---------- Vorliegender Text ----------

Die war bezaubernd! Die Ouvertüre von Fanny Hensel kannte ich nicht, ein wunderbarer Einstieg in das Konzert, ein Stück voller Einfälle und überraschender Wendungen, wunderbar instrumentiert obendrein, das den Vergleich mit dem ungleich berühmteren Bruder wirklich nicht zu scheuen braucht. Verena Naegele schreibt im Programmheft etwas ungelenk aber treffend: „Als Zuhörende bleibt Staunen und Trauer zugleich zurück: Hier die Prägnanz dieser Musik, zu der Fanny dank ihrer Studien bei Zelter fähig war, da die Gewissheit, was sie bei weiterer Förderung noch ähtte komponieren können.“. Das Konzert angesichts der zehn Minuten von Fanny aber mit „Geschwisterliebe“ zu überschreiben, war natürlich ein Marketing-Stunt – das können die Basler, mir gefällt da auch die Programmgestaltung, die Kombination von Werken, von Dirigenten, Solist*innen. Ich sehe ihnen sowas also gerne nach, aber etwas billig finde ich es dennoch.

---------- Bereitgestellte Daten ----------

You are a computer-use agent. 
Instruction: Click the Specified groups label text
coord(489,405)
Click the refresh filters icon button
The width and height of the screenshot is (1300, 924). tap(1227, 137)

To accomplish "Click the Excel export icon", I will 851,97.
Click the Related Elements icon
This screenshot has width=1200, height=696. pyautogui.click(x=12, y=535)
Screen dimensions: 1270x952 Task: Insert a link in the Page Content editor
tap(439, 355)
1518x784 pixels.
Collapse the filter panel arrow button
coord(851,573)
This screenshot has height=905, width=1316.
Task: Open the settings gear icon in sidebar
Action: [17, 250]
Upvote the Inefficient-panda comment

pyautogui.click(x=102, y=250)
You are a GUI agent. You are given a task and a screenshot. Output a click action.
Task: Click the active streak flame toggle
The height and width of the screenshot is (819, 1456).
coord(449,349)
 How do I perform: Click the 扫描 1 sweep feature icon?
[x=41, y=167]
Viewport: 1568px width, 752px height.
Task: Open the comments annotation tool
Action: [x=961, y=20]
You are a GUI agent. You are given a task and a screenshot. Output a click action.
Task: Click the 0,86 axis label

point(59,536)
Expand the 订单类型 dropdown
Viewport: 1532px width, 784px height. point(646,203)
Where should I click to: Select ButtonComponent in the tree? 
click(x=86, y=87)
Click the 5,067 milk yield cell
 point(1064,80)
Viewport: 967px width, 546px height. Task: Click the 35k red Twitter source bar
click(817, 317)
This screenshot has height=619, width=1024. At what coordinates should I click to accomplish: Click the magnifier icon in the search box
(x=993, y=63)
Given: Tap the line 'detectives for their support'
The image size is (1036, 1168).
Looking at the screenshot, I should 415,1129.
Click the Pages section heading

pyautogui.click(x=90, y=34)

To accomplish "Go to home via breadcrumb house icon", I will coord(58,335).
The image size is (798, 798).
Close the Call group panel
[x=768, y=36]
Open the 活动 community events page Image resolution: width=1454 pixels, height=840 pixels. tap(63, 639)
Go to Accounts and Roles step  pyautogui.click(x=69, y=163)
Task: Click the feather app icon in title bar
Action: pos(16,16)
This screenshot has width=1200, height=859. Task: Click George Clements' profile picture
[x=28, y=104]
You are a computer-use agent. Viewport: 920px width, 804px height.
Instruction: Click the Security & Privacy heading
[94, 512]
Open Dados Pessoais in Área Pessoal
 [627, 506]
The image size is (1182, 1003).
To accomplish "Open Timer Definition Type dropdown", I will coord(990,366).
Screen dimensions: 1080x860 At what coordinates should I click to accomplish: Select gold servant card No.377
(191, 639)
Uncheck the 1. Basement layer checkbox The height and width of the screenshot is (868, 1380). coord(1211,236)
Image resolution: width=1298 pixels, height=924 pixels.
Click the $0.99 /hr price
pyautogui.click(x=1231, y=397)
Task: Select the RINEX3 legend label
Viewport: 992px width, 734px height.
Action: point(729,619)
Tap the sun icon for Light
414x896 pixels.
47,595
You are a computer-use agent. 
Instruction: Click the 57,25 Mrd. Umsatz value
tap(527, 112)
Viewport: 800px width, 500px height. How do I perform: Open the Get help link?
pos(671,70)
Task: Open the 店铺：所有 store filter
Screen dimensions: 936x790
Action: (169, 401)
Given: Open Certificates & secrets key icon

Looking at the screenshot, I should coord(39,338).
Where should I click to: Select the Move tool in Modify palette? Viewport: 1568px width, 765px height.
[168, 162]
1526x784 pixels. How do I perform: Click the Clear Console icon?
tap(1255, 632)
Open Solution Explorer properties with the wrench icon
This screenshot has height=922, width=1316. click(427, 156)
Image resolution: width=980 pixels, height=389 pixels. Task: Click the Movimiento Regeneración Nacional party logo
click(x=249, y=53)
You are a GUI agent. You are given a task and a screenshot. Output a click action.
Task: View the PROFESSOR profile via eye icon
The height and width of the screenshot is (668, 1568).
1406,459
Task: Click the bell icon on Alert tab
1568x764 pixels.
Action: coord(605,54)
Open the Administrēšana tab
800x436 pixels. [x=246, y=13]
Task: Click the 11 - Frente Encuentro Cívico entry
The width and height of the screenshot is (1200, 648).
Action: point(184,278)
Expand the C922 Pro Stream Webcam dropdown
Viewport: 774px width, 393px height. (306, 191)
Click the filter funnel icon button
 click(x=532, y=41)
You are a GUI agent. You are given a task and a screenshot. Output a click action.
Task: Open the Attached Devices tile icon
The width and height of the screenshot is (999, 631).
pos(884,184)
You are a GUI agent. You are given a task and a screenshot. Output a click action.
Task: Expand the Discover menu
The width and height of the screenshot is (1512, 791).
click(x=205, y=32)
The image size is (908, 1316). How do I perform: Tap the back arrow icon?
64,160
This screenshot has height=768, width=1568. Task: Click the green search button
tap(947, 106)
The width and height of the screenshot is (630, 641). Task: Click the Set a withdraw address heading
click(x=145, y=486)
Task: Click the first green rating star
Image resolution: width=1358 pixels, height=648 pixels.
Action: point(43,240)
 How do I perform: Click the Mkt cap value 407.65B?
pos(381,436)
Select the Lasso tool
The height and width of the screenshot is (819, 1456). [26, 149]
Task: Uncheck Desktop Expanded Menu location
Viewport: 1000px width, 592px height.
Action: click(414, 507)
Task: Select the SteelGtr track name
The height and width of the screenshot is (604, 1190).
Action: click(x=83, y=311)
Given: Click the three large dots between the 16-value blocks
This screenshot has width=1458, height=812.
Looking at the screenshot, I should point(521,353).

----------

* _Deine Aufgabe_:
Beantworte diese Fragen zur Konzertkritik.
(a) Von wem stammt die Ouvertüre, mit der das Konzert begann?
(b) Wer schreibt im Programmheft?
(c) Unter welchem Titel stand das Konzert?
Stütze dich ausschließlich auf den Text.

* _Lösung der Aufgabe_:
(a) Von Fanny Hensel.
(b) Verena Naegele.
(c) „Geschwisterliebe“.